There are 9 total words in our text. Ignoring case and punctuation, the word the appears twice. The unigram probability of the is thus P(the) = 2/9. The unigram probability of cat is P(cat) = 1/9. The other six words: is, in, corner, of, their, garage all also have a probability of 1/9. If a word has never been seen, its probability is zero: P(zebra) = 0/9 = 0.0.

Given the data, if the user were to type in c, both cat and corner are equally likely. But if they type ca, we would predict cat, while if they typed co we'd predict corner. If the user typed ci, we would make not prediction (since none of our words start with ci).
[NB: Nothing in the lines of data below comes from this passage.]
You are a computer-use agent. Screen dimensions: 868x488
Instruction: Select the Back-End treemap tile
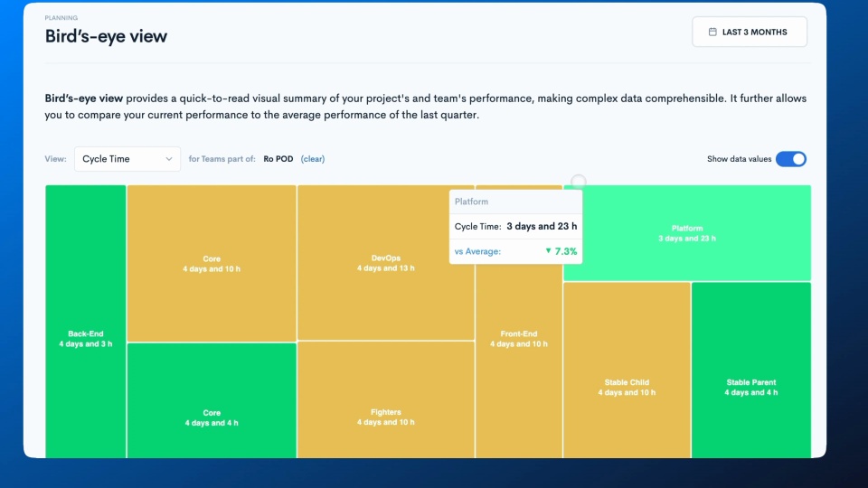pyautogui.click(x=86, y=322)
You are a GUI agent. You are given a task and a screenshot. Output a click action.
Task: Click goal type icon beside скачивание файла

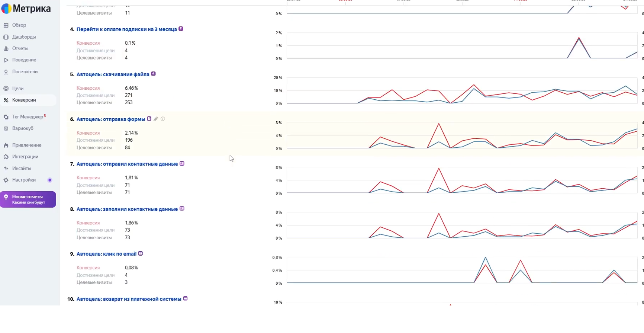[x=153, y=74]
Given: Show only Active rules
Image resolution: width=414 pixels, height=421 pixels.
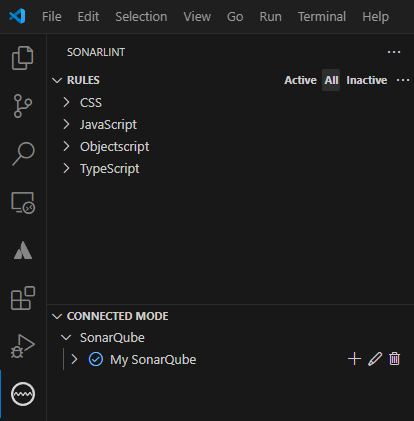Looking at the screenshot, I should coord(300,80).
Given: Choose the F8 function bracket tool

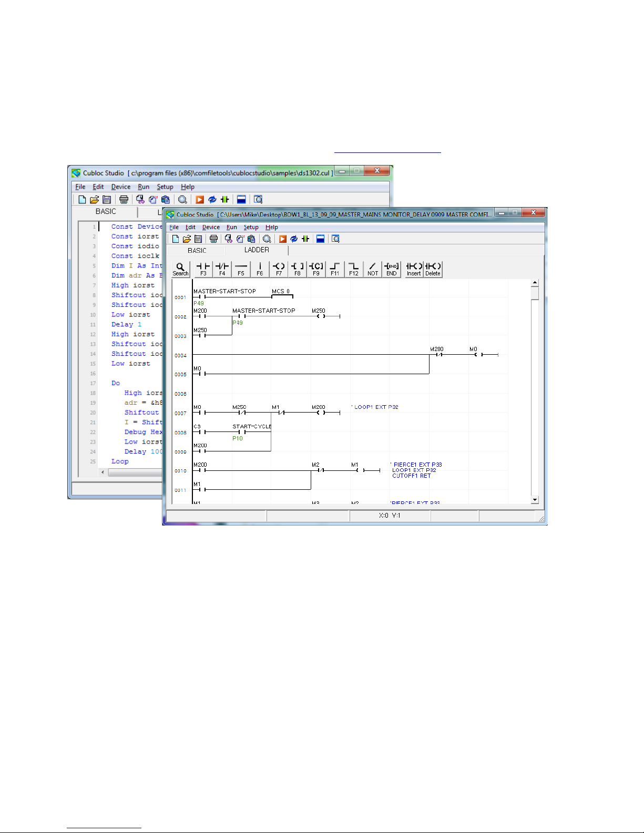Looking at the screenshot, I should (x=298, y=269).
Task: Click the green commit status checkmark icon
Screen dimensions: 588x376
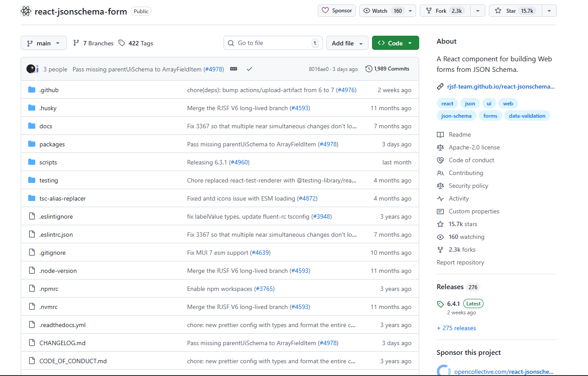Action: coord(249,69)
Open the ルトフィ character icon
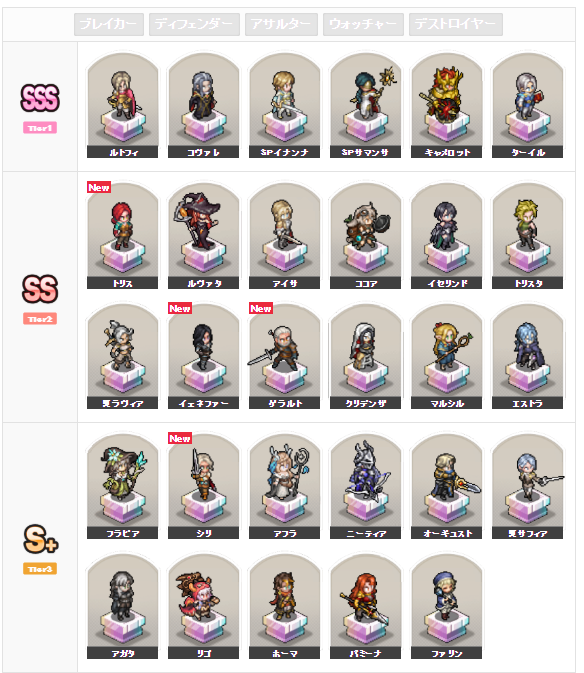 point(122,105)
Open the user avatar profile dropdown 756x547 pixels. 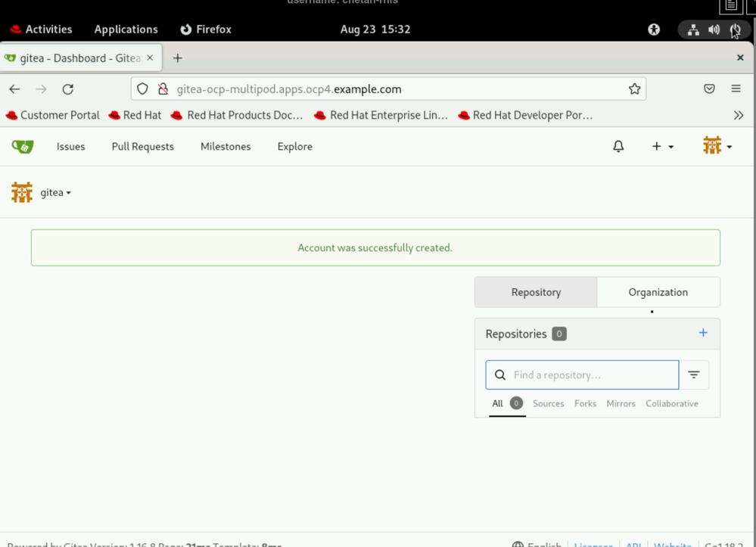click(717, 146)
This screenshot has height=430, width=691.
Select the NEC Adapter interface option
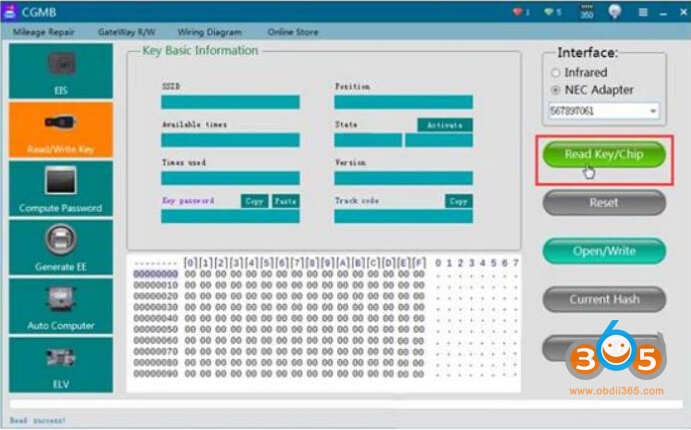pos(556,90)
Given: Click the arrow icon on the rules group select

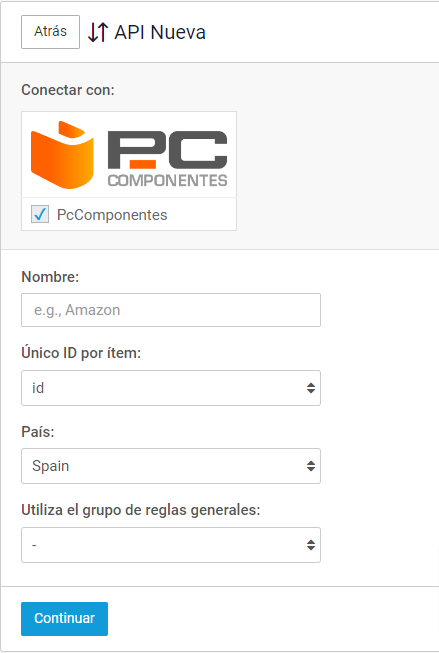Looking at the screenshot, I should (x=311, y=545).
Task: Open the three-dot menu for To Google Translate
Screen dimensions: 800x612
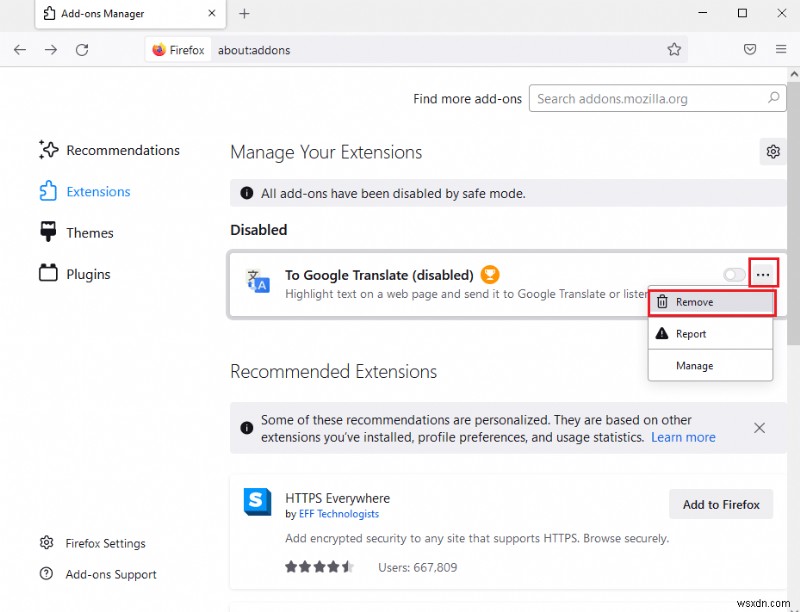Action: point(763,272)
Files. Start by downloading keyboard.zip. This contains the stub files for the two classes you will be developing. It contains two support classes Stats.java and StdDraw.java. The Stats class is used by our test method to track elapsed time and memory. It also contains some text files for use in training your model: Word and probability class. In this assignment we need a class to represent a word and its unigram probability. We have given you a completed version of DictEntry, you shouldn't need to modify this file. We won't be using the audio functionality of DictEntry in this assignment (though you could imagine it would be handy if your program was to be used as a voice output communication aid). Here is the API to DictEntry:
public class DictEntry
------------------------------------------------------------------------------------------------------------------------------
         DictEntry(String word, double prob)                  // create a new entry given a word and probability
         DictEntry(String word, double prob, String filename) // create a new entry given a word, probability, and audio filename
  String getAudio()                                           // getter for audio filename
  String getWord()                                            // getter for the word 
  double getProb()                                            // getter for the probability
 boolean matchPattern(String pattern)                         // does this word match the given pattern?
Prediction class. The brains of this whole operation is the class WordPredictor. This class learns how to make word predictions based on being shown training data. It can learn from all the words in a file (via the train() method) or from a single individual word (via the trainWord() method). After new training data is added, the build() method must be called so the class can recompute the most likely word for all possible prefixes. Here is the API for the WordPredictor class:
public class WordPredictor
-----------------------------------------------------------------------------------------
      void train(String trainingFile) // train the unigram model on all the words in the given file
      void trainWord(String word)     // train on a single word, convert to lowercase, strip anything not a-z or '
      long getTrainingCount()         // get the number of total words we've trained on
       int getWordCount(String word)  // get the number of times we've seen this word (0 if never)
      void build()                    // recompute the word probabilities and prefix mapping
 DictEntry getBest(String prefix)     // return the most likely DictEntry object given a word prefix
Training the model. Model training occurs in the train() and trainWord() methods. train() should parse out each word in the specified file on disk. If the file cannot be read, it should print out an error, "Could not open training file: file.txt". All training words are converted to lowercase and stripped of any characters that are not a-z or the single apostrophe. During training, you need to update the instance variables:
	private HashMap<String, Integer> wordToCount;
	private long total;
The wordToCount instance variable is a map where the keys are the unique words encountered in the training data. The values are the integer count of how many times we've seen each word in the data. Only words seen in the training data will have an entry in the HashMap. The total instance variable tracks how many words of training data we have seen. That is, total should equal the sum of all integer counts stored in your map. Training is cumulative for repeated calls to train() and trainWord(), so you just keep increasing the counts stored in your wordToCount map and your total count of training words.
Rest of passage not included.